Ira Boudway and Joshua Brustein of Bloomberg, a financial news website, reported that Alphabet Inc.’s Waymo ferried riders around the Phoenix area in robotaxis without human safety drivers last fall. However, the driverless rides in Arizona don’t spell the end for Waymo’s human operators. Last summer, the firm finalized—albeit quietly—a multiyear contract with Transdev North America, which provides streetcar conductors, bus drivers, and other transportation workers to airports and cities. The partnership is an acknowledgment that the company will be relying on test drivers for years.

Rocky Garff, Waymo’s head of operations, said, “For the foreseeable future, as we expand and are driving in some of these new areas, it’s critical that we have vehicle operators. They’re part of the equation that gets us to fully self-driving.” The agreement provides test-driving as a service rather than supply Waymo with contractors. It also puts more legal space between Waymo and the drivers, allowing them to keep Transdev’s employees indefinitely. Under the new contract, Waymo will require bidders to guarantee they’d hire drivers as full-time employees as well as to formulate a strategy for their career growth. For many safety drivers, being hired by Waymo was the ultimate goal, even considering it as a “white badge.”

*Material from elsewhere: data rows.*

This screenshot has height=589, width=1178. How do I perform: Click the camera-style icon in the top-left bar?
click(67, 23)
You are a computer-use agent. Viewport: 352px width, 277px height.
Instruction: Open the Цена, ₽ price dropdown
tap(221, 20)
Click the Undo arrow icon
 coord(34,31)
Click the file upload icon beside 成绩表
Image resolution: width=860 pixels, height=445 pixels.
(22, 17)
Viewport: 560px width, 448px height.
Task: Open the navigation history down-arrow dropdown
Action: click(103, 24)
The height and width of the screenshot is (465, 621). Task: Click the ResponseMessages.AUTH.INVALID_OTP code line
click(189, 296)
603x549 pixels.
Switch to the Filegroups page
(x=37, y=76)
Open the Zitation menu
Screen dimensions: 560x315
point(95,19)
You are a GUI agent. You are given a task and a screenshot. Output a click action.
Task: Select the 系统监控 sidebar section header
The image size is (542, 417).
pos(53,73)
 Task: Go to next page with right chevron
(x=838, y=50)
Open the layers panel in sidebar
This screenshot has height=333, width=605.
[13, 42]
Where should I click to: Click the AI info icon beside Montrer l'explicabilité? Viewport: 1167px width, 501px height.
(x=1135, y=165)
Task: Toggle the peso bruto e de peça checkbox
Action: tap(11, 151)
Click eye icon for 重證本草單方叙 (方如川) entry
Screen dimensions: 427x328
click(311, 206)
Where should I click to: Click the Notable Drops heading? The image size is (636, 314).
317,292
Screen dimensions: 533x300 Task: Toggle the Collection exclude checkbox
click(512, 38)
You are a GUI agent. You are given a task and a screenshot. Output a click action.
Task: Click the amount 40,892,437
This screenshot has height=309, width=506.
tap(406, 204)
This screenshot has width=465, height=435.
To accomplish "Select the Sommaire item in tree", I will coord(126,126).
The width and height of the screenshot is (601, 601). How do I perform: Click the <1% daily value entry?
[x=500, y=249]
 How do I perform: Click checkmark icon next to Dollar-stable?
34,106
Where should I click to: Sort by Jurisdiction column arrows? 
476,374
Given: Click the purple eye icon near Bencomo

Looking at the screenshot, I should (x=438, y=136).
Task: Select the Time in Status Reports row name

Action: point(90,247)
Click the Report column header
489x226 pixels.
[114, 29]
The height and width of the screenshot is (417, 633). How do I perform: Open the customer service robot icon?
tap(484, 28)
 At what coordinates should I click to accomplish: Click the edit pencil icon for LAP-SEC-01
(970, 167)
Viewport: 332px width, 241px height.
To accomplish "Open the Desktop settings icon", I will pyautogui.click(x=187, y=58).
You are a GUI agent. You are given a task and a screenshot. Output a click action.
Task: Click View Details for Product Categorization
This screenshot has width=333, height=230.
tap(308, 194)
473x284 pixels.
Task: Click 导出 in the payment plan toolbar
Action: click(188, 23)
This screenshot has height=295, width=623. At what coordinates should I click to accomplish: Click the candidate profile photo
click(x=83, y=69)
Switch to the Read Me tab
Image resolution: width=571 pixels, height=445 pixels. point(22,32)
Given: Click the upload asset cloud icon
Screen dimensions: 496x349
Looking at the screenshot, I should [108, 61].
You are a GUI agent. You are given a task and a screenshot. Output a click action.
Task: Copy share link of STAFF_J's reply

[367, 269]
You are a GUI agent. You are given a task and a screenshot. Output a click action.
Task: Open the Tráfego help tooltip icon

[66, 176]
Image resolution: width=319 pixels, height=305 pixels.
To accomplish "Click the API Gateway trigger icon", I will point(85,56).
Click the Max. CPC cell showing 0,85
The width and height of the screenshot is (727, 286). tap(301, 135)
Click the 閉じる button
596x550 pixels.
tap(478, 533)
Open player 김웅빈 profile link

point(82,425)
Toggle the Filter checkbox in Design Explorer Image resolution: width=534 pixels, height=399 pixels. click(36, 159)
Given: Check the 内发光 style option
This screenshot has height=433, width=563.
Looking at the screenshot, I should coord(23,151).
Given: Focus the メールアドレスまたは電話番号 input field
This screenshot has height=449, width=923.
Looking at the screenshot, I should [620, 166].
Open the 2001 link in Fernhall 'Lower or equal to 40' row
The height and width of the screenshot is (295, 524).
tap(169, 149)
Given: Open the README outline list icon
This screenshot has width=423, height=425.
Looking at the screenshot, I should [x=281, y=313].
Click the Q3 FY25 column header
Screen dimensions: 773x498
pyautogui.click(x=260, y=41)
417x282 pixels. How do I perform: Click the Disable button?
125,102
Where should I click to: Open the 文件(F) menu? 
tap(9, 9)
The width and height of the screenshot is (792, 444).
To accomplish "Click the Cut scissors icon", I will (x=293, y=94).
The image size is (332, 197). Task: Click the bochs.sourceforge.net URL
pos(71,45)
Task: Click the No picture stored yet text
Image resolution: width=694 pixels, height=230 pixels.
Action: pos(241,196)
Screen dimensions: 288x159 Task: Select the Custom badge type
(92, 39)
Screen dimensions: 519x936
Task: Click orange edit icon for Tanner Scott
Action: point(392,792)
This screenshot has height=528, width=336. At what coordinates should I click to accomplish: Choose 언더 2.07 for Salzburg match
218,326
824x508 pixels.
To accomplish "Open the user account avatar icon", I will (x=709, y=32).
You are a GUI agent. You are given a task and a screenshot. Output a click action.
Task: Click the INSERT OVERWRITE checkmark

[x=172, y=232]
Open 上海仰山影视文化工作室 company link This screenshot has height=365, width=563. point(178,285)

But Transdev’s record is filled with controversies. For example, the company faced multiple strikes in recent years from unions representing employees in public transportation services the firm operates in the US. It also received several open National Labor Relations Boards complaints with regard to working conditions. Veena Dubal, a law professor at the University of California at Hastings who specializes in gig work and the tech industry, said tech firms are directly recruiting as few as people as possible “in part to avoid liability,” which is germane in fields such as the AV industry. If a test driver operating a self-driving car got into an accident, Waymo could say it hired Transdev for its expertise in test-driving. “They could just employ everyone, protect them and say, ‘This is the cost of doing business in the autonomous-driving world,’” Dubal said. However, Waymo did not say whether liability concerns were a factor in working with Transdev.